"Не существует большего врага, чем собственная иллюзия безопасности". - Дом Синанджу.
Он был большим. Стоя прямо, он мог дотянуться до самых верхних ветвей и одним укусом поглотить прячущихся там перепуганных человекообразных обезьян. Удар его гигантской лапы мог переломить позвоночник саблезубого, как сухую ветку.
Но здесь, среди пышной листвы, не было ничего сухого, где каждый шаг вяз в грязи, а сам воздух был пропитан паром от богатой тропической растительности, когда Тираннозавр Рекс с грохотом пробирался через болото.
В более сухом климате другие представители его вида оставили бы свои кости потомкам человекообразных обезьян, чтобы те собрали их по кусочкам для своих музеев. Но это будет тысячи и тысячи лет спустя, когда человекообразные обезьяны будут править землей.
На данный момент человекообразная обезьяна была всего лишь лакомым кусочком, отчаянно карабкающимся по верхушкам деревьев, где ветви соприкасались и смешивались.
Поскольку тираннозавр не боялся врагов, он двигался, не глядя вниз, его глаза шарили по ветвям в поисках каких-нибудь человекообразных обезьян, которые были бы слишком медлительны, чтобы убежать. Затем задняя нога ушла в грязь слишком глубоко.
Сигнал опасности вспыхнул в крошечном мозгу размером с птицу. Другой задней лапой гигантское животное попыталось приподняться, но эта нога погрузилась еще глубже.
Когда существо тонуло, маленькие передние лапки ухватились за дерево, но только оторвали его, высасывая грязь из затопленных корней. С яростным ревом Тираннозавр проглотил слизь, а затем погрузился в мягкую жижу.
Один перепуганный человеко-обезьяна, спрятавшийся высоко на верхушке дерева, наблюдал, как огромная туша исчезает из виду под ним. Его примитивный мозг лишь на мгновение задумался, есть ли какой-нибудь способ, которым он мог бы получить кусок этого огромного мяса, теперь ускользающего от него. Вскоре он забыл об этой мысли.
Неважно, человекообразная обезьяна прожила еще некоторое время, и чего он не знал и не мог осознать, так это того, что его собственные потомки, которые легко ходили бы на двух ногах и которым не нужны были бы деревья для защиты, будут нуждаться в теле тираннозавра для выживания больше, чем ему. Его потомки будут сражаться, строить козни и лежать над телом монстра.
Ибо даже когда кислород перестал поступать в гигантское тело рептилии, начались странные химические изменения.
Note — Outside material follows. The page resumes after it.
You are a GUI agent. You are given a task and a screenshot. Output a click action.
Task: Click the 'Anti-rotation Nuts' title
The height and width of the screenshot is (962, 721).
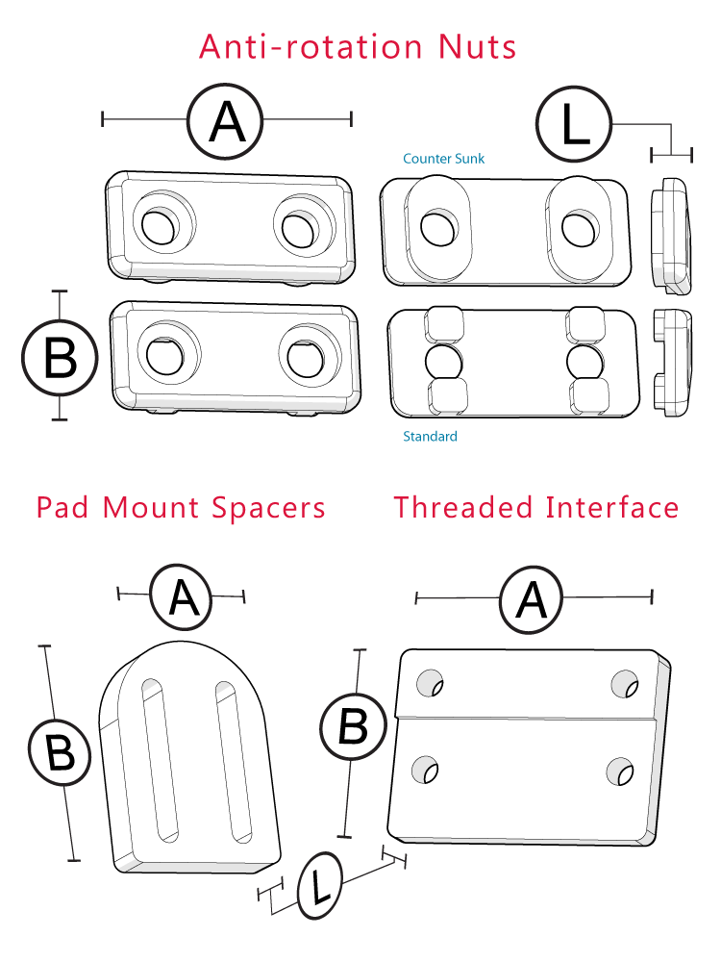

Тело начинало гнить, и вместе с более мелкими телами и листвой оно разлагалось под большим давлением, и в течение многих тысяч лет эти разложившиеся тела на основе углерода образовывали черную жидкость, называемую нефтью.
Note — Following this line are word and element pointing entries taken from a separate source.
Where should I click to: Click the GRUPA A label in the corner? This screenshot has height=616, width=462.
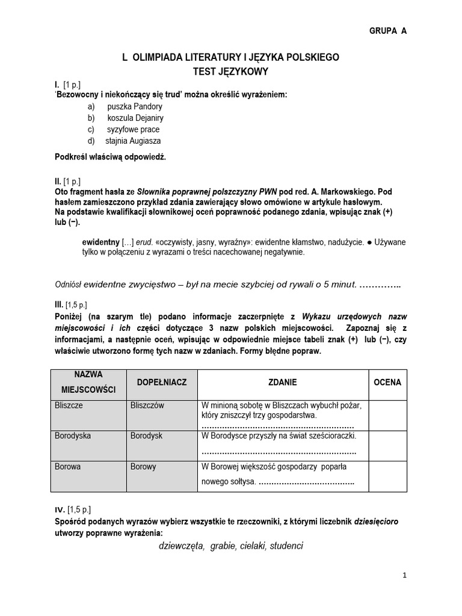point(387,31)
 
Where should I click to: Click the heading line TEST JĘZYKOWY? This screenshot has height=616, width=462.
point(230,71)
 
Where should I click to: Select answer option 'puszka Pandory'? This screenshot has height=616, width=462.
point(135,106)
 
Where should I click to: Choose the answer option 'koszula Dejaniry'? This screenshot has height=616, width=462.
point(135,118)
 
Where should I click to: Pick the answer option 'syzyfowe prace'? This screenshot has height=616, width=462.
point(133,129)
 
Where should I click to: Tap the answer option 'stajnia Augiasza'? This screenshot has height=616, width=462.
point(133,141)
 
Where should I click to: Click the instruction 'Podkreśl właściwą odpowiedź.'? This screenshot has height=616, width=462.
point(109,157)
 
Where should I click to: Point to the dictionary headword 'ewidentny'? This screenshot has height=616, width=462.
point(100,242)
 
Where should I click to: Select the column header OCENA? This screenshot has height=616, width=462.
point(387,383)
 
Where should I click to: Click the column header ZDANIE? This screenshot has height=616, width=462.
point(282,383)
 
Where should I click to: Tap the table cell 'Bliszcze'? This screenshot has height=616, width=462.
point(69,405)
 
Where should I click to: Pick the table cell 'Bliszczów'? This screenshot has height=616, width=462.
point(147,405)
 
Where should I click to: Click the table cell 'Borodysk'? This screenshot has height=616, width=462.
point(146,436)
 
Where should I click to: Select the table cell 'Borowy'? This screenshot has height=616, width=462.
point(143,466)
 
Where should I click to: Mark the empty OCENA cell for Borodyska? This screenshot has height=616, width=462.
point(387,445)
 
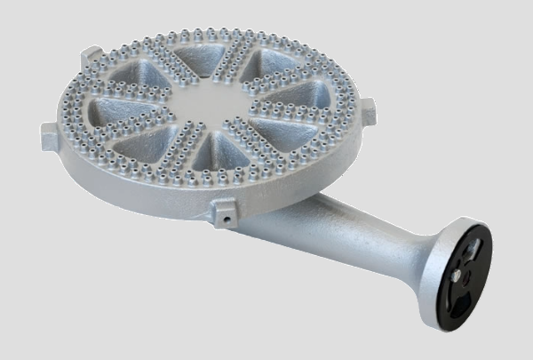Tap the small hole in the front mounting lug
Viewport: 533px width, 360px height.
click(228, 214)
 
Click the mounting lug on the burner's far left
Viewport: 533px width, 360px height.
click(50, 136)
Черная жидкость двигалась под землей, как живая. Она легко проходила через пористые камни или отверстия, пока не натыкалась на шапку непористой породы, которая препятствовала ее движению вверх. Когда давление воды снизу помешало ему переместиться обратно вниз, оно превратилось в стабильный, неподвижный, очень доступный масляный карман. Все, что нужно было бы сделать человеку, это проделать отверстие в замковом камне, и оттуда хлынула бы темная, черная нефть.
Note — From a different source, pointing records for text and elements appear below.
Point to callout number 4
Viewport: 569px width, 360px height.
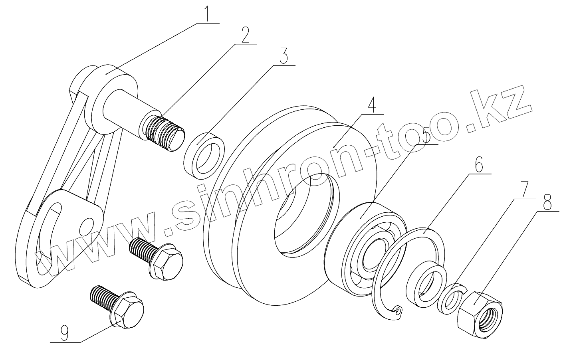(x=371, y=105)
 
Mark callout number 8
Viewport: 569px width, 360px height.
(x=547, y=204)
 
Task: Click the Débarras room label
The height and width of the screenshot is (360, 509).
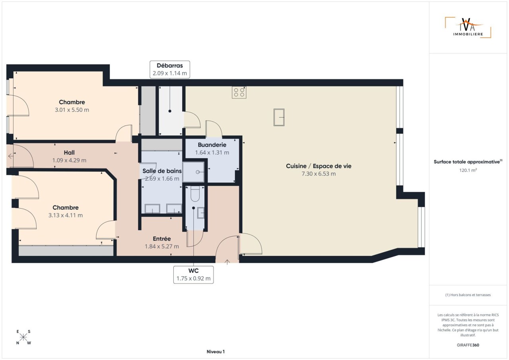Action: coord(170,66)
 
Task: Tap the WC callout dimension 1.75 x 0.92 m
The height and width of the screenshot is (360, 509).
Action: coord(193,278)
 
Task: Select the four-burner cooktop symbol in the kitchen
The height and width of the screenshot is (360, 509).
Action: coord(239,92)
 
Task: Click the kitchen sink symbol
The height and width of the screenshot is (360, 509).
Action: coord(279,117)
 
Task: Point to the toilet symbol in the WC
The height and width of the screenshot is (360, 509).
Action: coord(195,194)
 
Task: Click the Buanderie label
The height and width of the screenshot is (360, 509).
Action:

Когда это произойдет, тело тираннозавра будет неотличимо от любых других организмов, даже от случайного тела обезьяны, которая станет человеком. Все они были бы сырой нефтью, и из-за разницы в всего лишь пенни за баррель за их жидкие остатки промышленно развитый мир едва не довел бы себя до банкротства.
Почва над определенной лужей нефти, в которую этот тираннозавр внес свои останки, постепенно превращалась из болота в джунгли, а затем в песчаную жаркую пустыню. Этот район стал финикийским торговым пунктом, затем римским городом, затем снова непроходимой пустыней. Наконец, он был возрожден итальянцами, чье присутствие и богатство привлекали кочующих берберских племен.
В арабском национализме конца двадцатого века - согласно западным меркам времени - земля над телом тираннозавра стала известна как Революционная народно-Свободная Арабская Республика. Для большей части мира она все еще была известна как Лобиния, название, которое она носила на протяжении веков, до свержения несколькими годами ранее ее короля, Его исламского величества Адраса.
В то время как в новых книгах по истории сообщалось, что король был свергнут в результате героической борьбы прославленного революционного пыла арабского народа, великой странице арабского героизма способствовало виски Seagram Seven.
Личный пилот короля Пэт Каллахан из Джерси-Сити, штат Нью-Джерси, США, был пьян на неделе революции, и только начальник штаба ВВС Лобинии Мухаммед Али Хассан мог вылететь на самолете короля из швейцарского оздоровительного курорта, который он посещал, обратно в столицу Италии Даполи.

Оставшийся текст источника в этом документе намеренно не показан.